It is a deep cry of misery over the universal sinfulness of the human race, which caused the unpitying severity of God to strike them all, and Job in particular. The human race having once been contaminated by sin, not one pure person will ever come forth in the natural line of development; the wrath and punishment of God rests on all mortals.

v. 5. Seeing his days are determined,
cut off, sharply bounded, the number of his months are with Thee, also established beforehand by God; Thou hast appointed his bounds that he cannot pass, the term of his earthly life is set, and he cannot change it; this being so, then

v. 6. turn from him that he may rest,
have surcease from sorrow and misery, till he shall accomplish, as an hireling, his day, that he at least, while this life lasts, may enjoy it, as a day-laborer finds pleasure in his day, namely, in the rest which the shadow of evening brings after the day's task is finished.

v. 7. For there is hope of a tree, if it be cut down, that it will sprout again,
the stump sending up a new shoot, and that the tender branch thereof, the suckling which is thus growing up, will not cease. The date-palm of the Orient is especially noted for its great vitality in this respect.

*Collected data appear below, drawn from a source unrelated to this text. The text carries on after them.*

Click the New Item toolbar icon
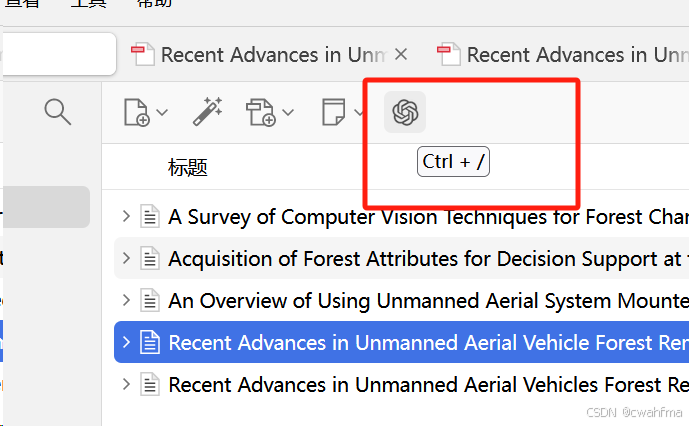The width and height of the screenshot is (689, 426). click(x=136, y=113)
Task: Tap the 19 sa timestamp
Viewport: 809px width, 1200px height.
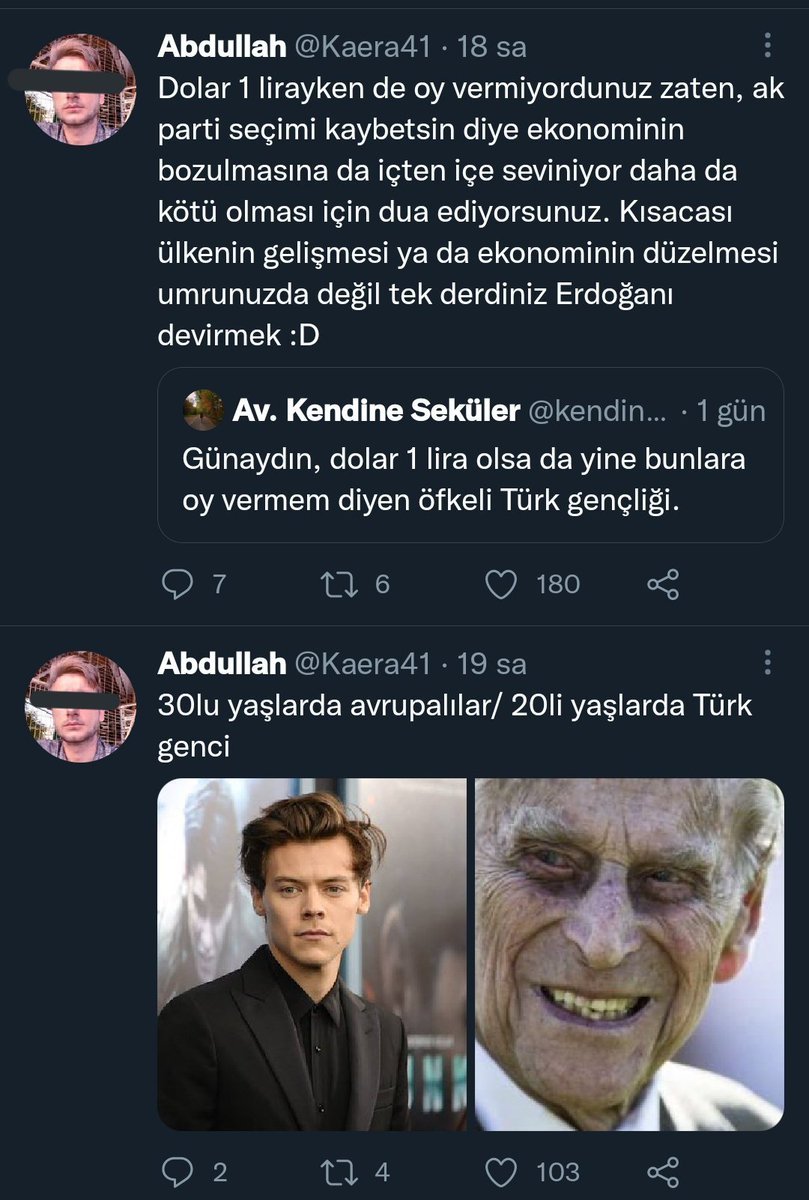Action: (491, 664)
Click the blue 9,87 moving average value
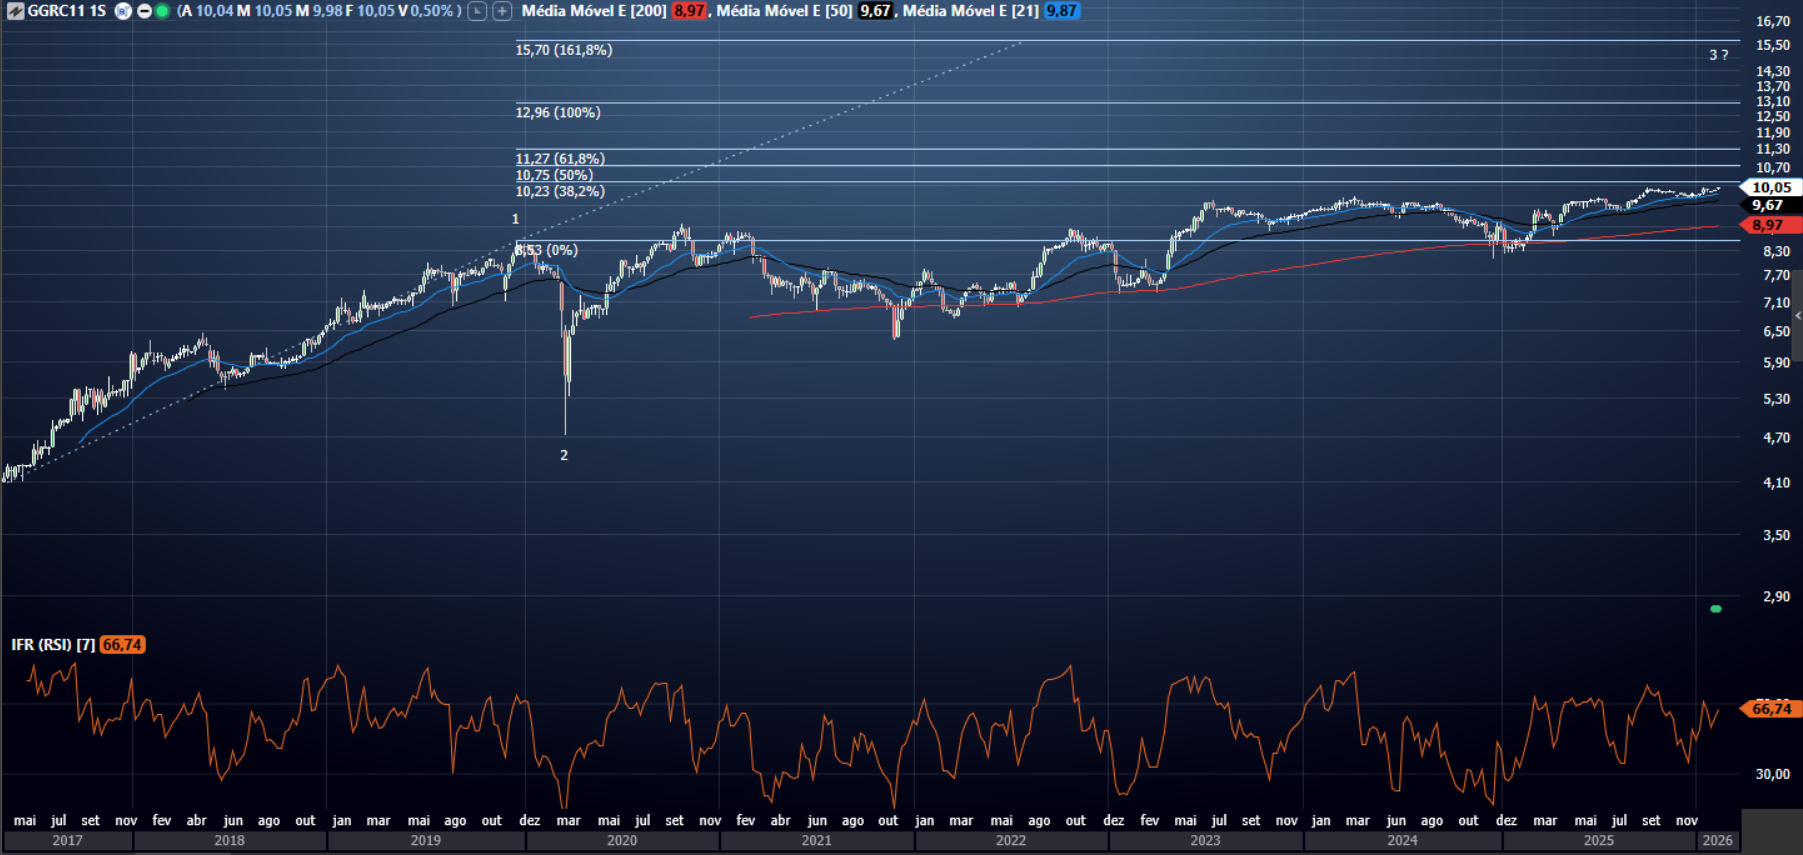Screen dimensions: 1803x855 tap(1061, 11)
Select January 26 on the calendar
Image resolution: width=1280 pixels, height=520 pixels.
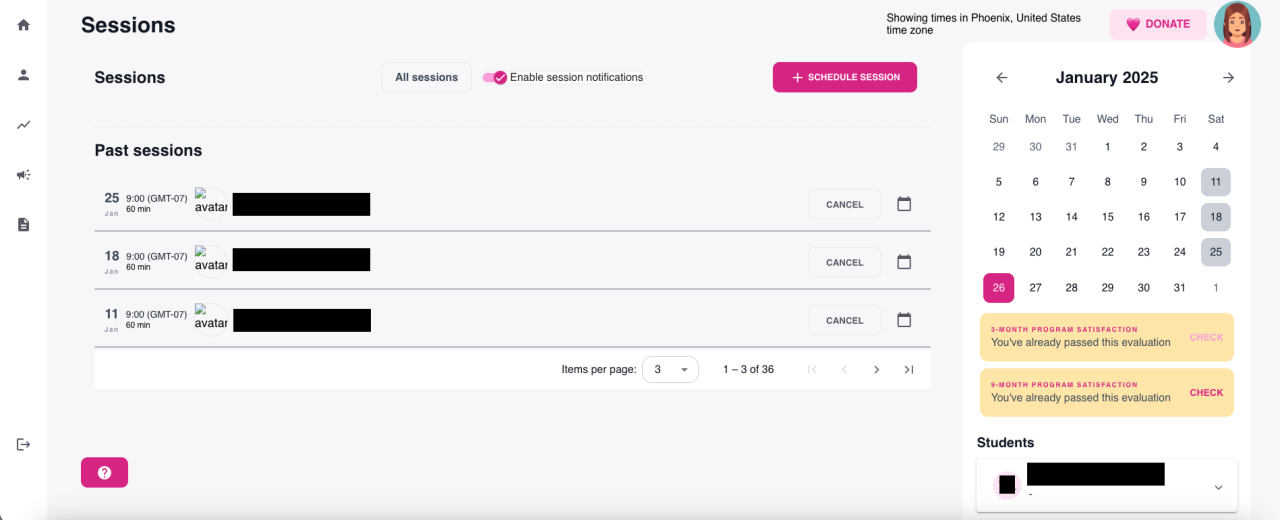click(999, 288)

v. 8. Though the root thereof wax old in the earth,
apparently yielding to decay, and the stock thereof die in the ground, the trunk decaying down to the roots,

v. 9. yet through the scent of water it will bud,
it will sprout with new life as soon as the rainy season brings the vigor of water, and bring forth boughs like a plant, just like a sapling but recently planted.

v. 10. But man dieth and wasteth away,
lying there prostrate; yea, man giveth up the ghost, expiring miserably, without the hope of rejuvenation, and where is he? What becomes of him, of his proud body? Cf Ecc_3:21.

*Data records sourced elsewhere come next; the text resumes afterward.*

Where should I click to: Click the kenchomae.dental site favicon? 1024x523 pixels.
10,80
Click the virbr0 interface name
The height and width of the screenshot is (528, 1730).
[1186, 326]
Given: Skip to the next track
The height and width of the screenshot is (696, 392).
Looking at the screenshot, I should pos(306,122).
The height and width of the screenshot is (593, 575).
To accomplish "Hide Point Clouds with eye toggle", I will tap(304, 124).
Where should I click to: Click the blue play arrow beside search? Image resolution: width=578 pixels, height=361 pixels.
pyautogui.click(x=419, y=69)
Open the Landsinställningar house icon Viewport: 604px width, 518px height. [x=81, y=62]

v. 11. As the waters fail from the sea,
literally, "the waters roll off," disappear, out of the sea, and the flood, a stream, decayeth and drieth up, the evaporating of even large bodies of water during the dry season being no uncommon phenomenon in the torrid regions of the Orient,

v. 12. so man lieth down and riseth not,
there will be no return for him to this earthly life, till the heavens be no more; they shall not awake nor be raised out of their sleep, they sleep the long sleep of death, which will be terminated only by the great catastrophe at the end of the world. For the ordinary person there is only the dark night of the grave ahead, a poor improvement upon the miserable present. Only the believer has something more and better to hope for.